TO DO :: Search the material below for the string "agent" and copy each line where it appears.

SOURCE MATERIAL ::
━━━━━━━━━━━━━━━━━━━━

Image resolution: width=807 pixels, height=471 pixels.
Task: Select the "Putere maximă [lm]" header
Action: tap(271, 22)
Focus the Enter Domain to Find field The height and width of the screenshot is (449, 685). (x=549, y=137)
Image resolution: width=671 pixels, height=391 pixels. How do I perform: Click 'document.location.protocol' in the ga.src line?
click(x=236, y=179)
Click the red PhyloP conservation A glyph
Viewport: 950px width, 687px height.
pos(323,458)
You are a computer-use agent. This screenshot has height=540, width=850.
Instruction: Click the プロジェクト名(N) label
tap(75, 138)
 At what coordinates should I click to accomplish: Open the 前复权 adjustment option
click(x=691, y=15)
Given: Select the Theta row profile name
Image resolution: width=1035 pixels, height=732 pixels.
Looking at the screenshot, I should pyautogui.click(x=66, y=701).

━━━━━━━━━━━━━━━━━━━━

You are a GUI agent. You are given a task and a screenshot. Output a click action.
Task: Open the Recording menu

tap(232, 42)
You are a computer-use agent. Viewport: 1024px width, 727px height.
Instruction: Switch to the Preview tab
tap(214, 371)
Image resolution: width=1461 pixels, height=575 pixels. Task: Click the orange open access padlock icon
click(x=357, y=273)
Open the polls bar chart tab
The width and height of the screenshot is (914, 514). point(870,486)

━━━━━━━━━━━━━━━━━━━━

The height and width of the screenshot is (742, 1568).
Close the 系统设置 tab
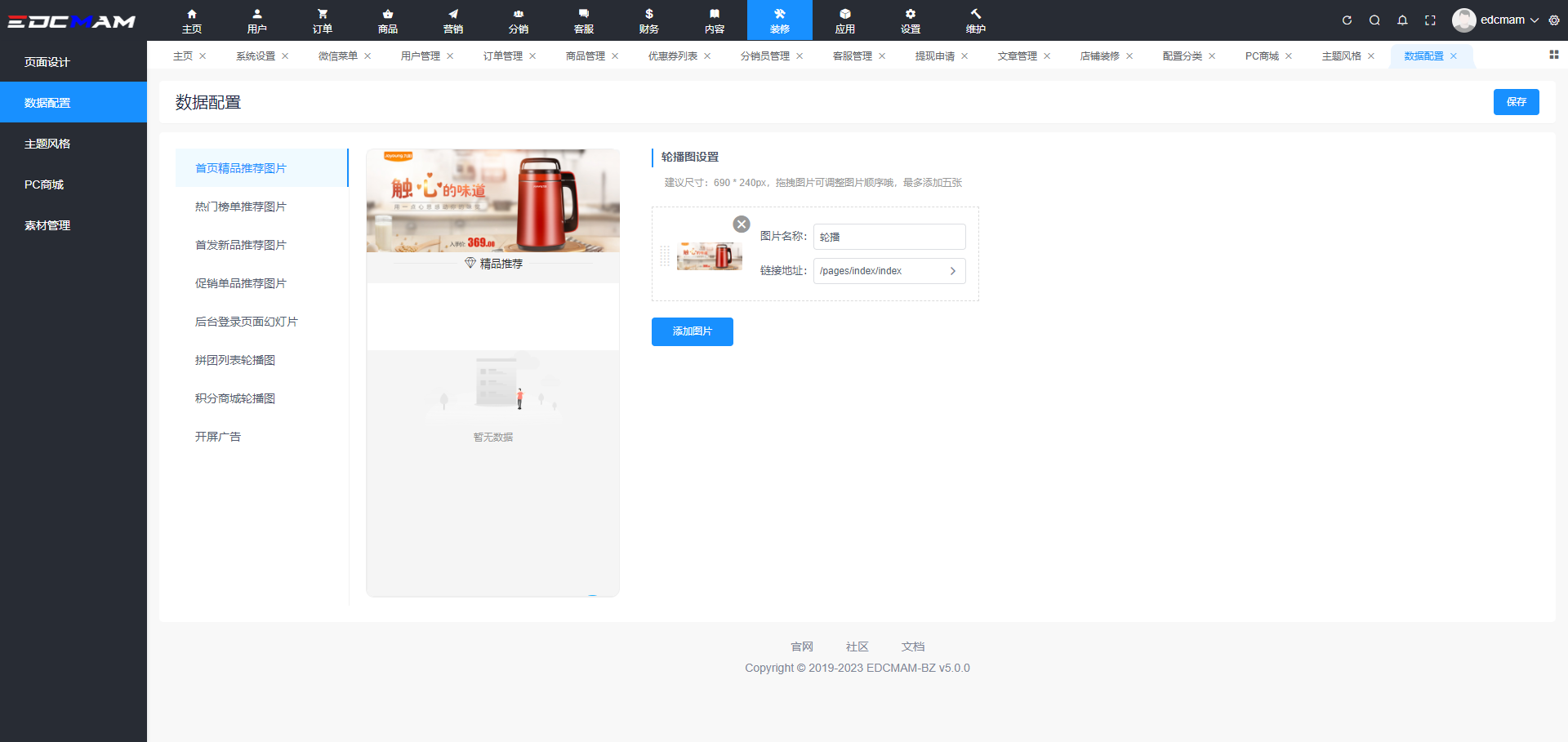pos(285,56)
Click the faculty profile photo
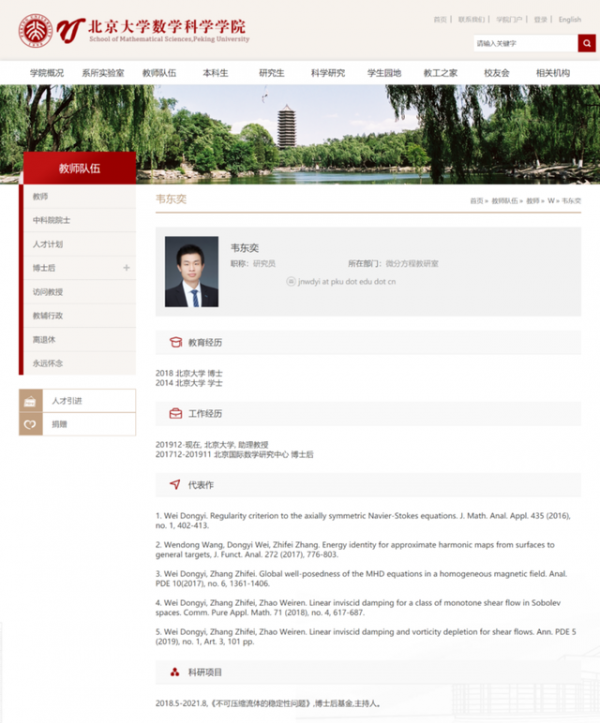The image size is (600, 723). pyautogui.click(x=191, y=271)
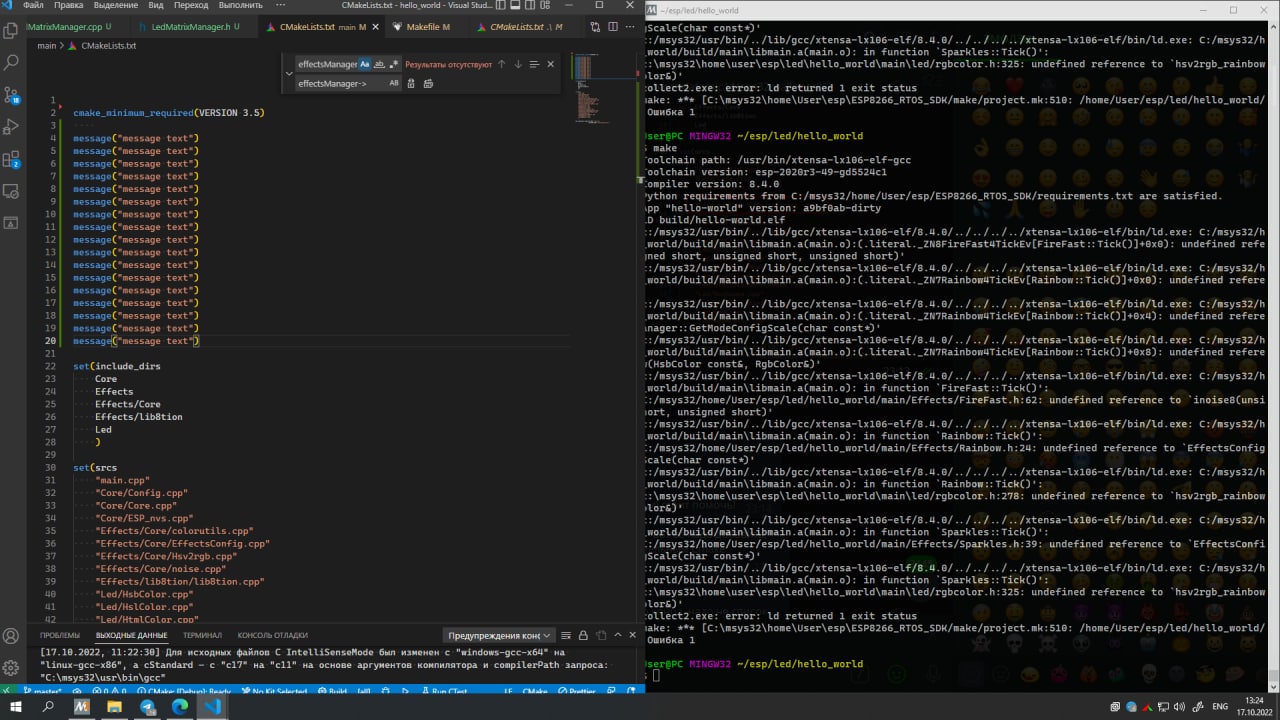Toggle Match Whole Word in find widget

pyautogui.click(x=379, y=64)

━━━━━━━━━━━━━━━━━━━━

YOUR SOLUTION ::
You are a computer-use agent. This screenshot has height=540, width=850.
You are a GUI agent. You are given a task and a screenshot. Output a click action.
You are a computer-use agent. Viewport: 1024px width, 727px height.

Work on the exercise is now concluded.